Last time, I talked of how men who were once famous but who had evil hidden deep in their souls can live on artificially through their statues. Without that statue, such men would soon be forgotten in the dustbin of history.
I would rather emulate John Hickenlooper, the Governor of Colorado, who, in 2014, told the descendants of those murdered by Colonel Chivington and his men at Sand Creek in 1864:
“We should not be afraid to criticize and condemn that which is inexcusable ……. We will not run from this history.”
And in 2015, construction of a memorial to the Sand Creek Massacre victims began.
And I certainly feel that, if there are people who do not want to have statues of these “dubious heroes”, who do not want to be reminded of their ancestors’ suffering, then so be it.

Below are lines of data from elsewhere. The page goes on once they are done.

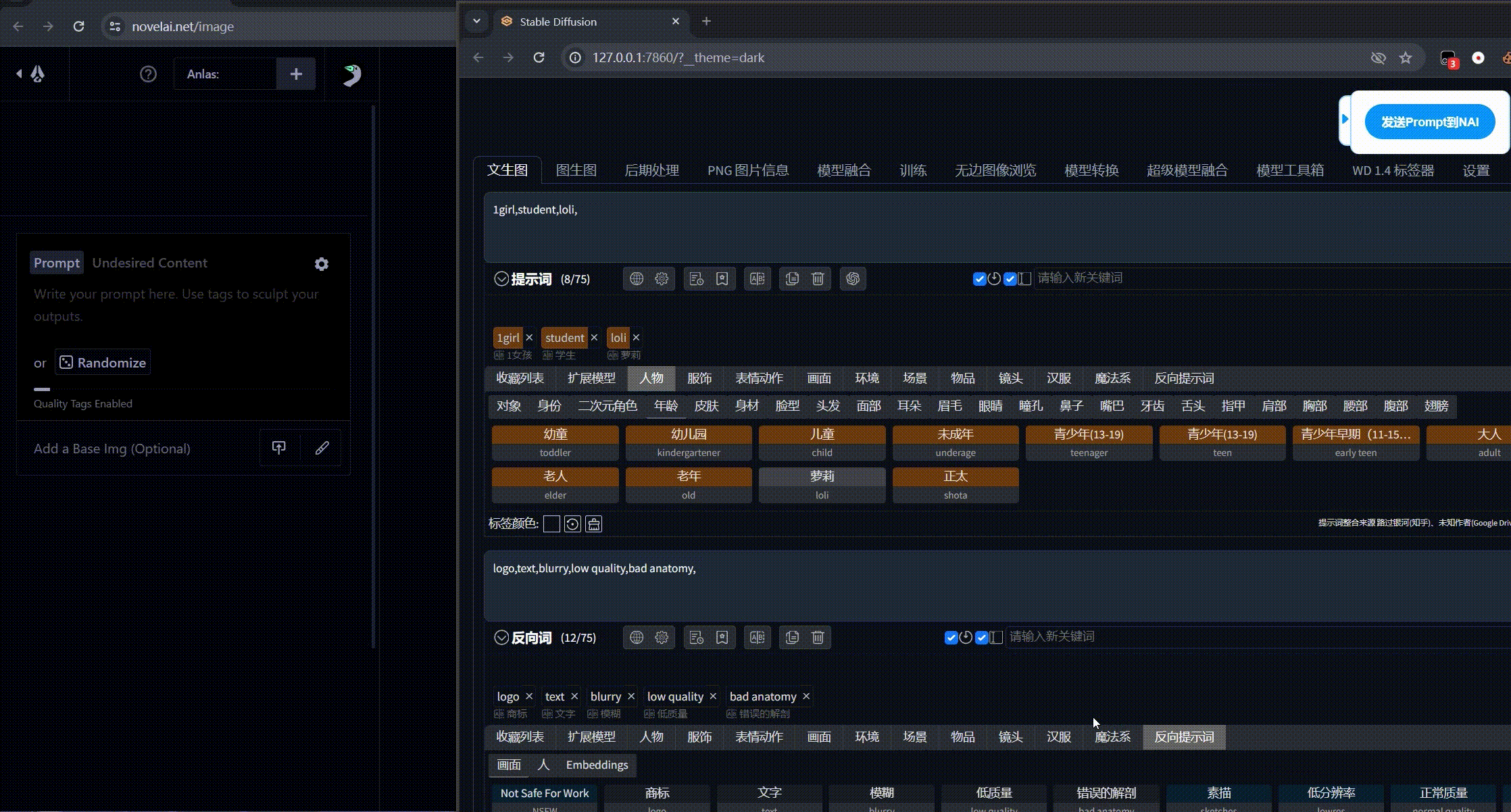
Task: Switch to the 图生图 tab
Action: point(576,170)
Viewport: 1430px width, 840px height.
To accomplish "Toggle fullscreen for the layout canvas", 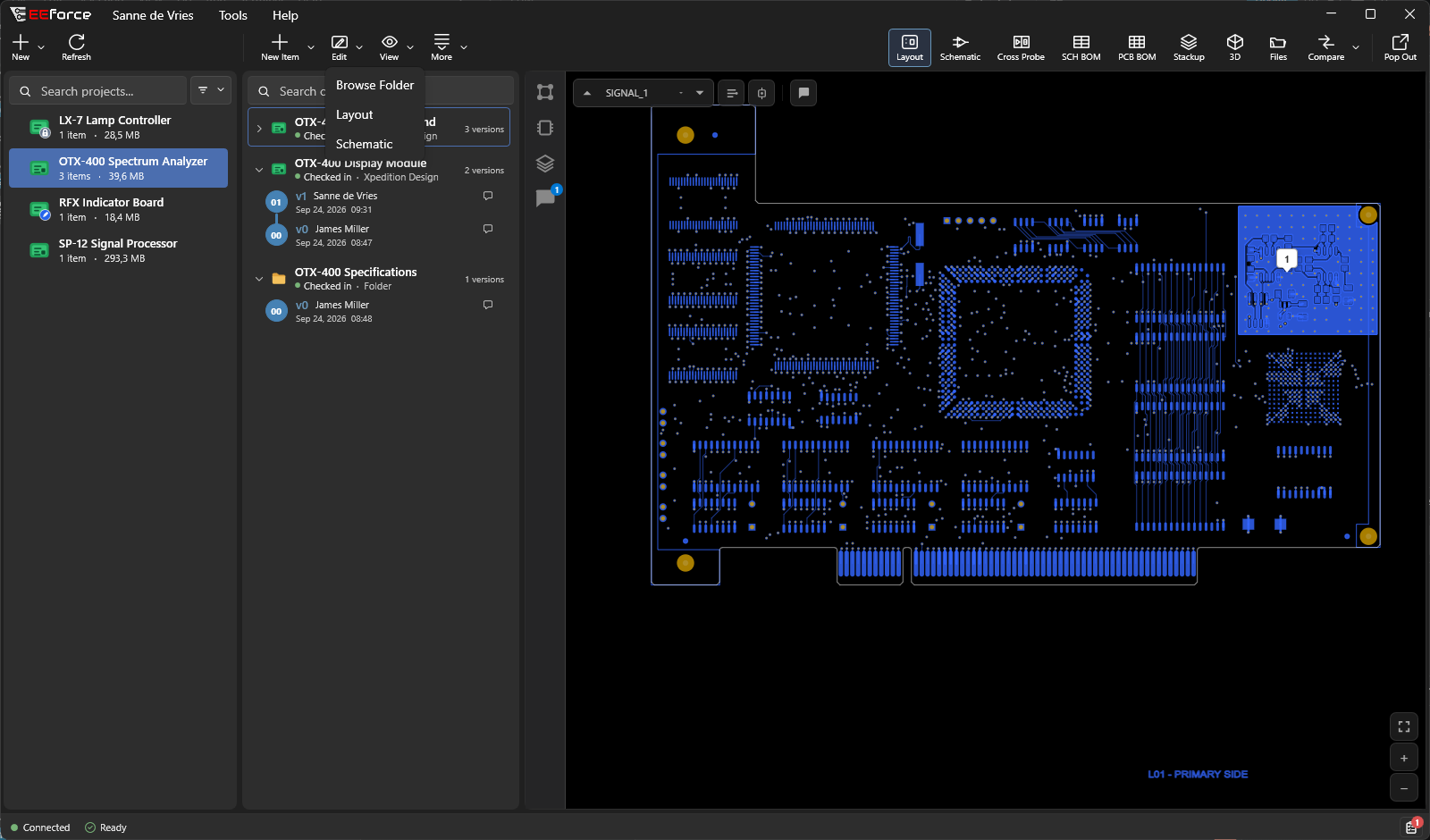I will pos(1404,727).
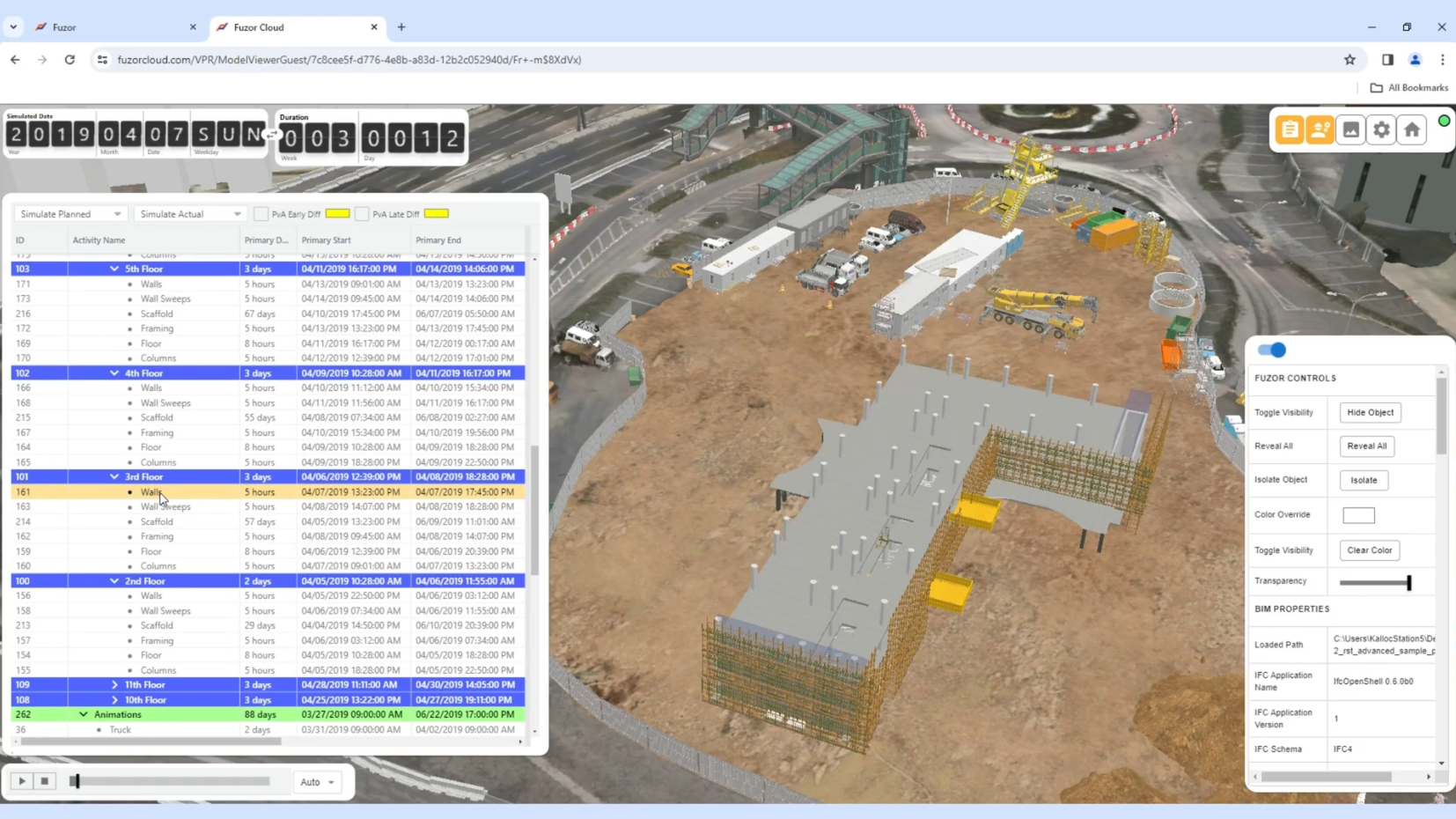Open the settings gear icon
Viewport: 1456px width, 819px height.
[1382, 129]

And, by this method, such men will gradually fade away rather than be kept alive artificially by a statue.
An excellent example would be Werner von Braun. Operation Paperclip made him an American citizen, along with 1600 of his fellow scientists. These were the people who helped to mastermind manned space flight and the landing on the moon. An ordinary person might want a statue.
I can think of a few Jews who wouldn’t though. And Russians, and Poles or any other East European descendants of the ones who died, as tens of thousands of slave workers perished building concrete bunkers, blast proof shelters, and rocket launching ramps all over the island of Peenemünde. If these people feel strongly enough, then no statue.
Back then, of course, von Braun was known as SS Sturmbannführer von Braun. And here is the SS Sturmbannführer with high ranking Nazis:
Here he is with the highest ranking Nazi of all. The SS Sturmbannführer is dressed as a civilian, middle of the next to back row:
This one is more difficult, but von Braun is behind Himmler, dressed up in his all black SS uniform:
We’re not in the slightest bit short of people in this category. Lord Nelson was an excellent naval commander with a 100% belief in the British Empire. But by 1801, Nelson, already married to the unfortunate Mrs Frances Nelson, was living with another woman, Emma Hamilton. She was not his wife, and he shouldn’t have been living with her. In actual fact, she was the wife of one of his closest friends, Sir William Hamilton.
There will be a lot of men nowadays who will not be too bothered about Nelson’s little foibles, but I bet there are a lot of women who would not want a statue of him staring them in the face, especially in the nation’s capital city.
I wonder who bought more of these satirical jugs? Men or women?
High on the list of people from this period who have shocking sides to their character is Lord Byron, the Romantic poet. Not that he couldn’t knock out some famous poems when he put his mind to it:
“She walks in beauty, like the night
Of cloudless climes and starry skies;
And all that’s best of dark and bright
Meet in her aspect and her eyes”
Or, perhaps more famous, “The Destruction of Sennacherib”
“The Assyrian came down like the wolf on the fold,
And his cohorts were gleaming in purple and gold;
And the sheen of their spears was like stars on the sea,
When the blue wave rolls nightly on deep Galilee.Like the leaves of the forest when Summer is green,
That host with their banners at sunset were seen:
Like the leaves of the forest when Autumn hath blown,
That host on the morrow lay withered and strown.”
Lord Byron, though, ought to encounter a great deal of difficulty having a statue erected to him, and I don’t mean just his dress sense:
George Gordon Byron, the Sixth Baron Byron, was allegedly England’s greatest poet. Yet, it has been written that “By our own modern standards he was probably a paedophile and certainly a rapist, at least of the statutory kind.”
The evidence for these charges include the fact that Byron had an infatuation with a shapely fifteen year-old Greek boy, Lukas Chalandritsanos and spent enormous sums of money on him.
He had already had an incestuous relationship with Augusta Leigh, his own half-sister. Here she is:
Augusta gave birth to Elizabeth Medora Leigh, who was widely thought to be Byron’s child. Three days after the birth, Byron visited Augusta and the baby. He reported later to a friend, Lady Melbourne:
“It is not an Ape and if it is – that must be my fault.”
There was a widely held belief at the time that a child born of incest would be an ape.
Byron’s wife was Anne Isabella Noel Byron, 11th Baroness Wentworth and Baroness Byron, Here she is:
Evidence from a servant says that Byron raped his wife only days before she gave birth to their daughter, Ada. And then he raped her again only days after she had given birth.
In those days, of course, a husband could not be refused by his wife. What would now be considered rape was just a gentleman exercising his conjugal rights. But by today’s standards, actions like that are repulsive, especially so soon either before or after the poor woman has given birth.
Byron’s appalling arrogance was equally in evidence in his love affair with Claire Clairmont. Here she is:
Claire gave birth to a daughter, Allegra, but Byron immediately forbade her all access to her child, whom he sent away to a convent. She died there aged five.
And to think that I criticised the baddies in the TV series “Poldark” as not being true to life!